The current study focused only on aerobes. Widening the scope may provide more information. Further analysis of the bacterial metabolites may reflect their associations with various health conditions, including anorexia, periodontitis, osteomyelitis and headache. A comparative molecular assessment between consumers and non-consumers may lead to understanding the favoritism regarding the colonization of pathogens.
Conclusion
As per the study, intoxication significantly affects the normal microflora in the human oral cavity. The work has provided insight into how pathogenic or opportunistic pathogens can flourish by creating an environment that is conducive to their proliferation. Pathogens are probably restricting the growth of the normal flora. This study explains why healthy oral flora can be found in people who do not use intoxicants while pathogenic bacteria can be found in abundance in those who do use intoxicants. However the questions of how and why need more research because they are concerned with the conditions necessary for each microorganism to develop as well as the competitive dynamics between them. The presence of E. hormaechei in the cavity of oral cancer patients needs further investigation.
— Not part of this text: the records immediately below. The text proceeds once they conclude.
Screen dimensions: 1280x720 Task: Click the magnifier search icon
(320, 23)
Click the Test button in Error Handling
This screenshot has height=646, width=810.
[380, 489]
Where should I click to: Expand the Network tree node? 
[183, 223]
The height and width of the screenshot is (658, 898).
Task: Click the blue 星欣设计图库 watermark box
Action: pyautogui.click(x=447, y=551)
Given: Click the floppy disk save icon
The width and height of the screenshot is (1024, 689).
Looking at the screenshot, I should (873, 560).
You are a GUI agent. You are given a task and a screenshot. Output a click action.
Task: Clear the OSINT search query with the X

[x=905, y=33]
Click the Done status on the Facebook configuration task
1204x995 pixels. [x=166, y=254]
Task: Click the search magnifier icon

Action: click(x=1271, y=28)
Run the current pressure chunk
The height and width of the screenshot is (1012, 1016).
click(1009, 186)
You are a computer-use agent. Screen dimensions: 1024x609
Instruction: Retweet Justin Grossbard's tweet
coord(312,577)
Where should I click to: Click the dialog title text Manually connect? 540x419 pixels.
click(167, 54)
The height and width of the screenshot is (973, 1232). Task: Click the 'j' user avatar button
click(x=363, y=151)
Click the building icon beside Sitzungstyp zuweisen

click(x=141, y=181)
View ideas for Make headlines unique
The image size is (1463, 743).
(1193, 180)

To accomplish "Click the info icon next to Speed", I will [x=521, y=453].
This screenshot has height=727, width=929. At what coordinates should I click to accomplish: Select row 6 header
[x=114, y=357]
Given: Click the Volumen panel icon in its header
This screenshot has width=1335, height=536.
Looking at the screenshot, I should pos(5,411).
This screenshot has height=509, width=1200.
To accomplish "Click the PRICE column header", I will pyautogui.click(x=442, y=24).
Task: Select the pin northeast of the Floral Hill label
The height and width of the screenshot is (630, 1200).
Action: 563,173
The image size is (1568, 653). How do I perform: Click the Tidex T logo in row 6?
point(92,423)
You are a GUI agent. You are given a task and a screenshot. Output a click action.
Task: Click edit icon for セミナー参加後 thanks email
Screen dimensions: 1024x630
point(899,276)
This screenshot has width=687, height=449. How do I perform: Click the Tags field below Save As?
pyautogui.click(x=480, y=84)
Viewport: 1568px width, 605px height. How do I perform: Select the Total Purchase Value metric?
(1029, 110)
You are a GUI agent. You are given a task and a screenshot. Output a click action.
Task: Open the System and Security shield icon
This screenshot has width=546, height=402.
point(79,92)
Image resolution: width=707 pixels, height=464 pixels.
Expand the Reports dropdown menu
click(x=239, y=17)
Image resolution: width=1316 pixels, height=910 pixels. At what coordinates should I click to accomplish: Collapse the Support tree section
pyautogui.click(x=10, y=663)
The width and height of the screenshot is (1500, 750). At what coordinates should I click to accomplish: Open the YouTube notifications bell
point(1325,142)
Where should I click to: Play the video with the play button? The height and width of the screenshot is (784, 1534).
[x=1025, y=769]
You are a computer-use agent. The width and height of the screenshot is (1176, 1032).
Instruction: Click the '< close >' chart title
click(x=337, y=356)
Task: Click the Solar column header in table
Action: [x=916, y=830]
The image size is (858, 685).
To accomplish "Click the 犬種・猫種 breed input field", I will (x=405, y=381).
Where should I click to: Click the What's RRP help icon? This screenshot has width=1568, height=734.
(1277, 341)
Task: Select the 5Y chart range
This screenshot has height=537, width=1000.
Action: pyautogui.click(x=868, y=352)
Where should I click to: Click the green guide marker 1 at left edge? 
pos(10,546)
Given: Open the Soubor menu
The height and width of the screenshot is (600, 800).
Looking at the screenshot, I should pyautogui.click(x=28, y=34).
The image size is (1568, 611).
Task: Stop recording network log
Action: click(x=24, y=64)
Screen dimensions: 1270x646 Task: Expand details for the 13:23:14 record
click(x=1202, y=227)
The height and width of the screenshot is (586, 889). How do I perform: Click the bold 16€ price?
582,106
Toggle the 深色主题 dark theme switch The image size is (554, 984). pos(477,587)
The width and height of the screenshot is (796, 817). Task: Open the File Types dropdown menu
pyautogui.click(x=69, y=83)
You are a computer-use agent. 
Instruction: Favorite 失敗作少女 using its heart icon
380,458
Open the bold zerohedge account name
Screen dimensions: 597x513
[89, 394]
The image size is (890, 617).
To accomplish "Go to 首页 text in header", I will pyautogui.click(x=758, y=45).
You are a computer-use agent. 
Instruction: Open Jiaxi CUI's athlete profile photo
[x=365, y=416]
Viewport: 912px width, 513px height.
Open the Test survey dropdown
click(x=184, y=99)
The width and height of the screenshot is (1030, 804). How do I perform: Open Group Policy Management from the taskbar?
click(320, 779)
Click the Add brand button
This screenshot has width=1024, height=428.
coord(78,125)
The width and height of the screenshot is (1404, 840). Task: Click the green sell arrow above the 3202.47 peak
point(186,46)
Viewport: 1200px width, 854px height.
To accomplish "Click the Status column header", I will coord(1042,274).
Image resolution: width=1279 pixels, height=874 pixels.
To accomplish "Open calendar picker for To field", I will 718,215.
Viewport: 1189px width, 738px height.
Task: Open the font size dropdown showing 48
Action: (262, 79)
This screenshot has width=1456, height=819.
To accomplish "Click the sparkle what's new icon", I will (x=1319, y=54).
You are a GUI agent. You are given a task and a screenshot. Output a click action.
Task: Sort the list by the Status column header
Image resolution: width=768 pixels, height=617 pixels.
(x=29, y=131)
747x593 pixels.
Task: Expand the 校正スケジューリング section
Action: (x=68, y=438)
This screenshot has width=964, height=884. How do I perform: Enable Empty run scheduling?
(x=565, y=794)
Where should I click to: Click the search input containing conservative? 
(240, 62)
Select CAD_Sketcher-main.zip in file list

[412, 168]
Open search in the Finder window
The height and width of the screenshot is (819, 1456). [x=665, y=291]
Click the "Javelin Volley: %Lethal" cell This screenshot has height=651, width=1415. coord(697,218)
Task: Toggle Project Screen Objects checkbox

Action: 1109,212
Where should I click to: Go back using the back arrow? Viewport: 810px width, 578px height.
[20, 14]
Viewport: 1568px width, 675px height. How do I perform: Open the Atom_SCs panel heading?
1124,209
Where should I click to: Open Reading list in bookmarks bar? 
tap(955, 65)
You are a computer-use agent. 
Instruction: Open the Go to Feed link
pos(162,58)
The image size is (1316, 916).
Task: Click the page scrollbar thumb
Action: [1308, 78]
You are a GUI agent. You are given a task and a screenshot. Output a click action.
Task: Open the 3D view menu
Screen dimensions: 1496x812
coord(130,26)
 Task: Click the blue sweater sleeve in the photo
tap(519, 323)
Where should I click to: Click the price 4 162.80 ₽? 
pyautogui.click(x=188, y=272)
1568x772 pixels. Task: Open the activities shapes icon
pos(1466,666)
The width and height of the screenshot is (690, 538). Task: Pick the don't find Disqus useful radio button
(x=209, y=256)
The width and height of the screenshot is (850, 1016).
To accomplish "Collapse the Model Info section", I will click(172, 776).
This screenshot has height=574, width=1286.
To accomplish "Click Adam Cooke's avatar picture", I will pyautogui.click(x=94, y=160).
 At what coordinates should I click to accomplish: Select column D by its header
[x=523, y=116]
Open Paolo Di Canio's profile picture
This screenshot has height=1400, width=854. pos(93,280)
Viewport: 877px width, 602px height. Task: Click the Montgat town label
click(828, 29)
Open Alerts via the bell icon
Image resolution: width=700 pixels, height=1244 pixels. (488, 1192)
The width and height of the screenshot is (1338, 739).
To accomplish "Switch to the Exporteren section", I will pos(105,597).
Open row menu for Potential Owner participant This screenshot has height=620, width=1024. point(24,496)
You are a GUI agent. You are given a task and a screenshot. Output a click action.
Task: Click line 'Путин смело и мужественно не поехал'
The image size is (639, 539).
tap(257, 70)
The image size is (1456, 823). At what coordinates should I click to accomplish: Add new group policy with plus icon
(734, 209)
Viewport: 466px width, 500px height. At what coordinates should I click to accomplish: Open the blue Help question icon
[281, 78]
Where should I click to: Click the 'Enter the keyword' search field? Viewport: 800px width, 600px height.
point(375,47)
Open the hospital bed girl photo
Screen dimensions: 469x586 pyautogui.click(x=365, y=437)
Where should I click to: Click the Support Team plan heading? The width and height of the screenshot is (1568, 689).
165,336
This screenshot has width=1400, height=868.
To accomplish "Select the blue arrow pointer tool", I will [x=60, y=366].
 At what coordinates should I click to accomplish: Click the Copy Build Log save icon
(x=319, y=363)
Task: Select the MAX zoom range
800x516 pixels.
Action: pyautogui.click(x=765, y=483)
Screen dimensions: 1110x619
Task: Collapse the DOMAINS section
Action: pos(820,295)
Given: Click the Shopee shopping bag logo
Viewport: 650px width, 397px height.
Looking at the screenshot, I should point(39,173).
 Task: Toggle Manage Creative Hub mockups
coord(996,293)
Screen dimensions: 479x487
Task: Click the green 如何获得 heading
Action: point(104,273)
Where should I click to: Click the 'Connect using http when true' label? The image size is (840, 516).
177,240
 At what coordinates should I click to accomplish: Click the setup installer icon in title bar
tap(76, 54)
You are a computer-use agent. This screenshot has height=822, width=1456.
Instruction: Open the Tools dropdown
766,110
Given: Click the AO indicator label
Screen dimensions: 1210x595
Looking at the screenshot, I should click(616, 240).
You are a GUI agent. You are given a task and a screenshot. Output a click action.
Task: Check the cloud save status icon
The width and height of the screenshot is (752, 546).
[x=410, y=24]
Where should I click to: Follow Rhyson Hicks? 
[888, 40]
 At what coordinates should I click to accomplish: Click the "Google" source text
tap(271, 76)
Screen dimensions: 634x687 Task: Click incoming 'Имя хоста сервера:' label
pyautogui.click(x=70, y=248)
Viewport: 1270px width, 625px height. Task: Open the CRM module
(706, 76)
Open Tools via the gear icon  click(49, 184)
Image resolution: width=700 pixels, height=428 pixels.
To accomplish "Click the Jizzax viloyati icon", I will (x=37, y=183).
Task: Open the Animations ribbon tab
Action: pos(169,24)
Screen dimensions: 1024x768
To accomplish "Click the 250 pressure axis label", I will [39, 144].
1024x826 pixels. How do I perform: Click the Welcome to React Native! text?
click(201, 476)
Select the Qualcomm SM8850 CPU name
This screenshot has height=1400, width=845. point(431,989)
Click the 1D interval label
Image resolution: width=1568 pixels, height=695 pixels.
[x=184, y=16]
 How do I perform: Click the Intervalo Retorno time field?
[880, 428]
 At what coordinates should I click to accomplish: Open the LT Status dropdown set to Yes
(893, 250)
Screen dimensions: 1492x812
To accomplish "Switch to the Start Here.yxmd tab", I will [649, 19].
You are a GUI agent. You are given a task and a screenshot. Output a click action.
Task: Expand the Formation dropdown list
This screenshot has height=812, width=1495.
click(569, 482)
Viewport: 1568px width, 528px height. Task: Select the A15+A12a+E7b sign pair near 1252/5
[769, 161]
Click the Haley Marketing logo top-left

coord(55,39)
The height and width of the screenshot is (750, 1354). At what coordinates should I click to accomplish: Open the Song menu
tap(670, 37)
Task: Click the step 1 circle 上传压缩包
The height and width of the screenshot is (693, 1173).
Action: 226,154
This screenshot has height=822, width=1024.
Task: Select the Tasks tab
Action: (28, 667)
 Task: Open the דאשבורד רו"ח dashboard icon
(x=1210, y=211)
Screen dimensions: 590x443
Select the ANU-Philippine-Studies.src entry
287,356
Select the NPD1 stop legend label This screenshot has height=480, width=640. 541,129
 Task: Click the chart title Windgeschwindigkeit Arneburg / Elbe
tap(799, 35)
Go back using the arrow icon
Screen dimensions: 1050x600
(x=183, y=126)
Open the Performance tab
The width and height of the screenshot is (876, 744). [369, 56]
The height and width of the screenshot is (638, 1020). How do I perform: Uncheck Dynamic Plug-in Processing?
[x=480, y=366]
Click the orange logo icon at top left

Studies on microbiomes, molecular and biochemical changes may help to further explain the nature of illnesses brought on by pathogens or toxins opening the way to efficient diagnostic and treatment approaches that will eventually aid in the development of personalized medicine.
Supporting information
Acknowledgments
We would like to thank the Northeast Cancer Hospital and Research Institute in Guwahati for helping us for sample collection, as well as the Institute of Advanced Study in Science and Technology, Guwahati and Regional Medical Research Centre ICMR, Dibrugarh, Assam India, and the Assam down town University for facilitating the research.
Data Availability
All relevant data are within the paper and its Supporting information files.
Funding Statement
The authors received no specific funding for this work.